Transformers Legacy Evolution Deluxe
Item No.: Asst. F2990 No. F3035 Manufacturer:Hasbro Includes:Targetmaster pal Action Feature:Transforms from robot to car, and blaster to robot Retail:$24.99 Availability: January 2023 Other: A remake of a remake!
A few years ago I got super excited any time we got a new Targetmaster toy remake, because it mean two robots! Sometimes, three! But for some reason Pointblank and Peacemaker didn't push my buttons when he got announced - I vaguely remembered him from the 1980s, kind of a nobody on the cartoon and the toy didn't look as cool as some of the others. I just got Targetmaster Hot Rod instead back then, but newer Targetmaster toys were usually fun and weird. This one is weird.
This is the unusual toy that I think may have benefited from being simplified - there are lots of moving parts to twist and turn in the right order, lest something pop off. As a kid, I might find this fun - as someone who was here for G1, I want toys to be easy to transform. I'm not going to spend hours playing with these things anymore, at best they'll get a few transformations and hopefully I'll remember how to do it in a few years if I pick them up again... which is an increasingly depressing sentence to write. While opening this toy, taking pictures, and transforming him I got the feeling that he's headed for the back of the shelf until some day I get the urge to purge. If you had the original as a kid, you may want it, but just as a new toy of a sort of a nobody I'd say save your money. What, I have to write more? Crap.
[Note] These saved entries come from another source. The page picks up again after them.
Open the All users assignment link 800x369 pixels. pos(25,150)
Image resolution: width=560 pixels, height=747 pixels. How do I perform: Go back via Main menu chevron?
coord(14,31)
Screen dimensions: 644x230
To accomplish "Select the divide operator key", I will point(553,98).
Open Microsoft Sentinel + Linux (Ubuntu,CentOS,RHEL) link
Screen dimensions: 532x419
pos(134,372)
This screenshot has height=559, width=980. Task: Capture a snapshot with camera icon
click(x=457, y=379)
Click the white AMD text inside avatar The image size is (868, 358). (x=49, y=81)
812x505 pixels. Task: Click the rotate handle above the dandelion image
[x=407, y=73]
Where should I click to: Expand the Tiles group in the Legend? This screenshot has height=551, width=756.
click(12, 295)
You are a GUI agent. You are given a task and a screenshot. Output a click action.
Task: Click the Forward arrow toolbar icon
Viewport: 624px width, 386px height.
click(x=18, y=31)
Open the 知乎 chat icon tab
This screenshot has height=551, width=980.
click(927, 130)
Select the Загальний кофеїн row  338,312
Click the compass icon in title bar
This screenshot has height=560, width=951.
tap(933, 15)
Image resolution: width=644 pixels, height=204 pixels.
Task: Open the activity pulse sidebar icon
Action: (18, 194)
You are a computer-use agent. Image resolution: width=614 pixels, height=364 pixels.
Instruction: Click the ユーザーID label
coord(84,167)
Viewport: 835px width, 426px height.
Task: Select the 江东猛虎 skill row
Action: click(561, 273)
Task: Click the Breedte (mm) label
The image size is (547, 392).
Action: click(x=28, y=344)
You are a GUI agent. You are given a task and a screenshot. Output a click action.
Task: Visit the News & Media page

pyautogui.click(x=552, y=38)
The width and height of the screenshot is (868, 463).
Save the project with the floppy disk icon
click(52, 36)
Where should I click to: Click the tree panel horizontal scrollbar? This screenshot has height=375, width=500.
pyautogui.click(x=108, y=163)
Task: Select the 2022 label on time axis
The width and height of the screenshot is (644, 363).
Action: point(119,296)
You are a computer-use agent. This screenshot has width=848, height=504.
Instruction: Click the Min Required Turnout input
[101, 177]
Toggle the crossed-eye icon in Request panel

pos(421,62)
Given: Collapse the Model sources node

The robot mode is a decent modern-looking version of the old toy. Due to costing reasons, there are no swivel wrists but you do get tilting ankles - I could do without the ankles. The shoulders swivel and you get some interesting joints around the biceps, but not swivels. He's a little stiff, able to stand and to a limited extent, pose a bit. Pointblank has a perfectly nice head and good color scheme, but some of his kibble seems to get in the way of his elbows bending and there's not much here that isn't done better by other toys in the line over the years. I actually think this might be a better toy at a lower cost - a simpler transformation with fewer parts might have resulted in a more fun toy. They made what I assume to be the best figure they could given the level of complexity they put into most figures, but maybe less is more here. Having his missing spoiler gun accessory may have been a better feature than the clear plastic sprue for the chest. I will say I really like the head with its bright blue painted visor - it pops nicely and looks great in his big silver face.
Peacemaker is a simple bot-to-gun who folds at the middle and has a rotate-out barrel do he can be pointed at things. As targetbuddy figures go, he's pretty good.
Transformation is not my favorite here, and I don't like the car mode as a toy either - but it looks like a fair update of the original. The arms are surprisingly complicated, and there's some torso flaps you have to rotate properly. I just kind of hate playing with it. The gun buddy Peacemaker is a snap, but getting all of the Pointblank parts in place resulted in some popped-off bits and the clear window, I don't know why they did that. The original didn't have it, and it's going to show fingerprints since you have to fondle it a lot. Things more or less massage in place but even then, it doesn't feel right.
As something that sits on a shelf, it's acceptable - the new toy doesn't have the flames or Autobot logos from the original, but the general parts are there. The removable spoiler blaster intake thing is gone, but you can mount the blaster on the back of the car there - it looks almost sensible, but it's also pointing right at the glass. His wheels have black tires and blue caps, and it looks a lot like the original. It also has the weird little car bumper mandibles. Much (bot not all) of the original car detail is replicated here, but there's so much junk under it that it scrapes along if you wheel it on a flat surface. After getting it in car mode, my reaction was "I really don't think I want to touch this again." It's not as bad as all-time stinkers like Universe Galvatron from 2008, but it's not fun and it's a nobody character - which certainly feels like it's encouraging me to buy less of these.
Normally I give a bunch of "if you like this" or "if this doesn't bug you" statements, but I think I can flat-out say I'd take a refund on this one if it was easy to do. I just don't like it, despite it being technically better than a lot of toys from the early 2000s. It's not garbage, but it's not fun either - it's a tightly-packed, nicely-articulated update of a character I don't care for with a chore of a transformation. I'd suggest spending your hard-earned money in this era of price increases on something else. I realize I also write that I think the Hasbro Authentics toys are pretty neat, but even at $5-$10 this one gets in its own way as far as fun goes. Go get Scraphook, or Hot Shot - having articulation that's hindered is a lot less fun than having unarticulated robots.